Find "How do I perform: Click" in the entries below; copy that line through the last, exactly, with no pictures.

-----

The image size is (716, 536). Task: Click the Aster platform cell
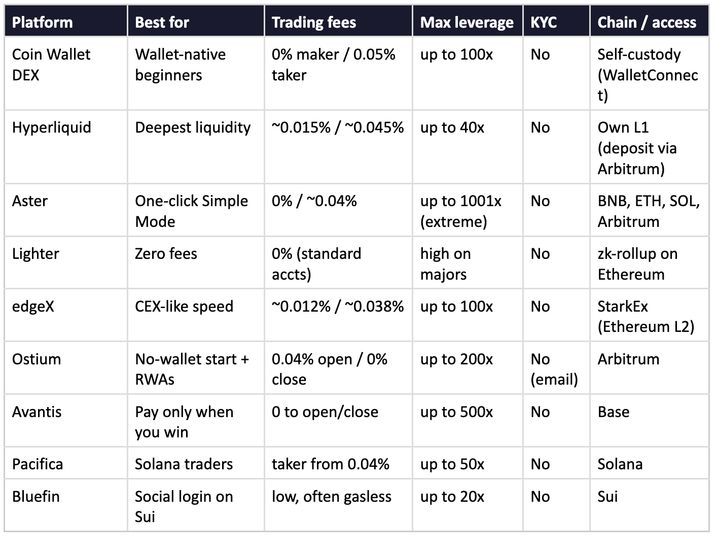point(66,210)

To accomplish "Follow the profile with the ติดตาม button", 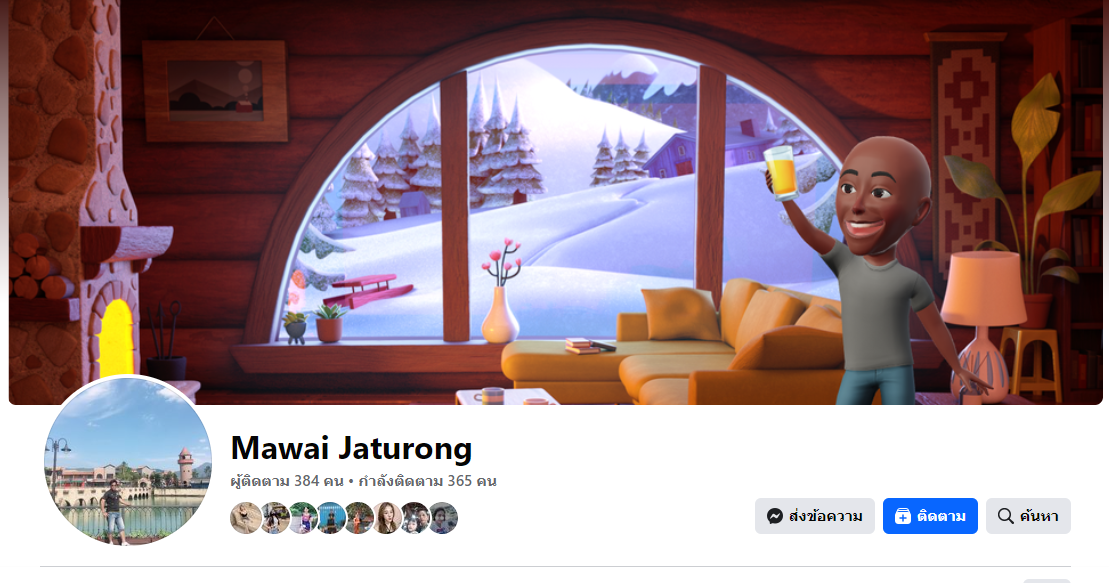I will tap(930, 516).
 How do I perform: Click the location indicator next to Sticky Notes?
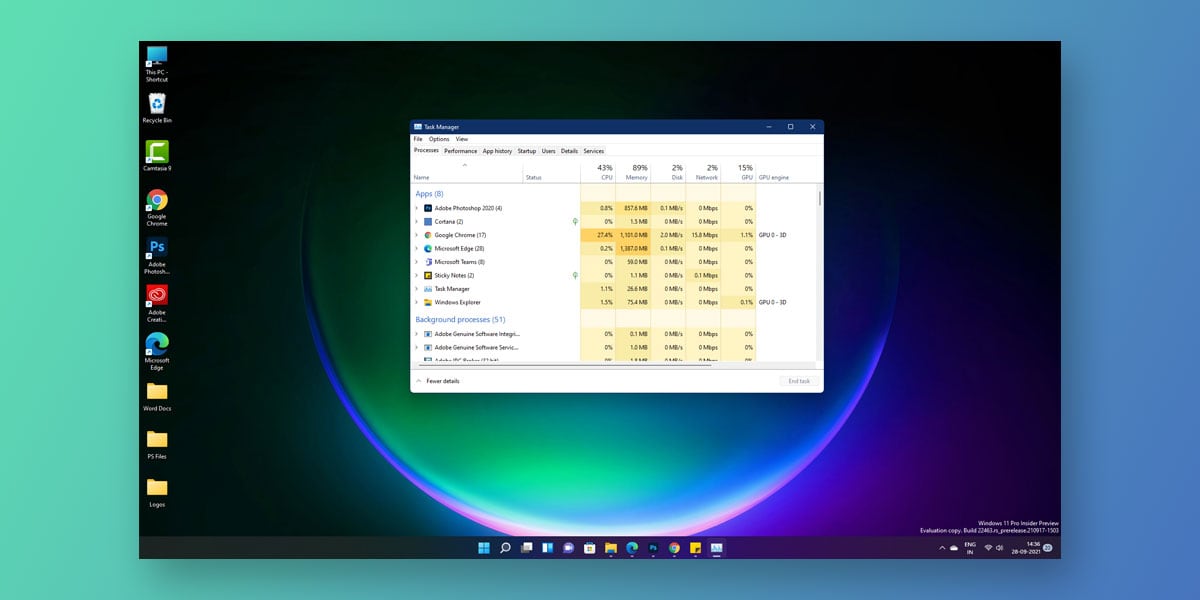click(574, 275)
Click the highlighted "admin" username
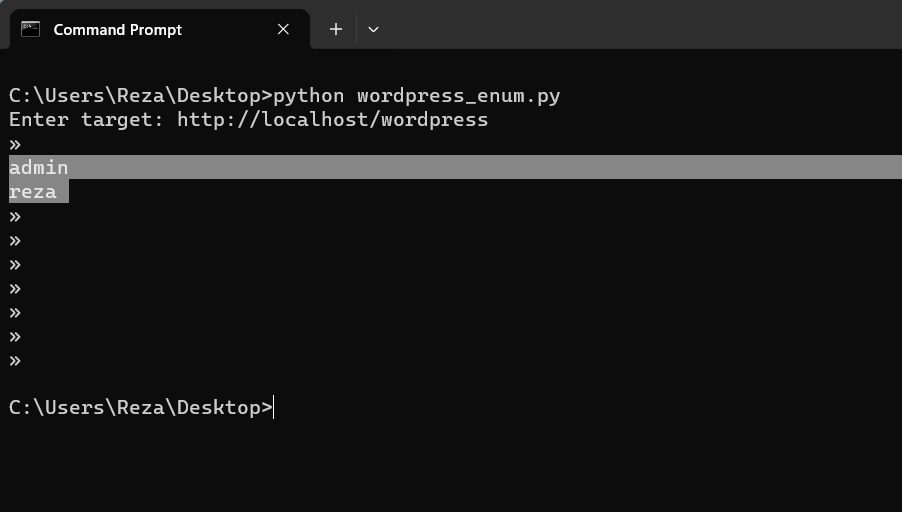 (38, 167)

-----

- _Written answer_:
 How do I perform: Click the location indicator next to Sticky Notes?
click(574, 275)
Click the highlighted "admin" username
 (38, 167)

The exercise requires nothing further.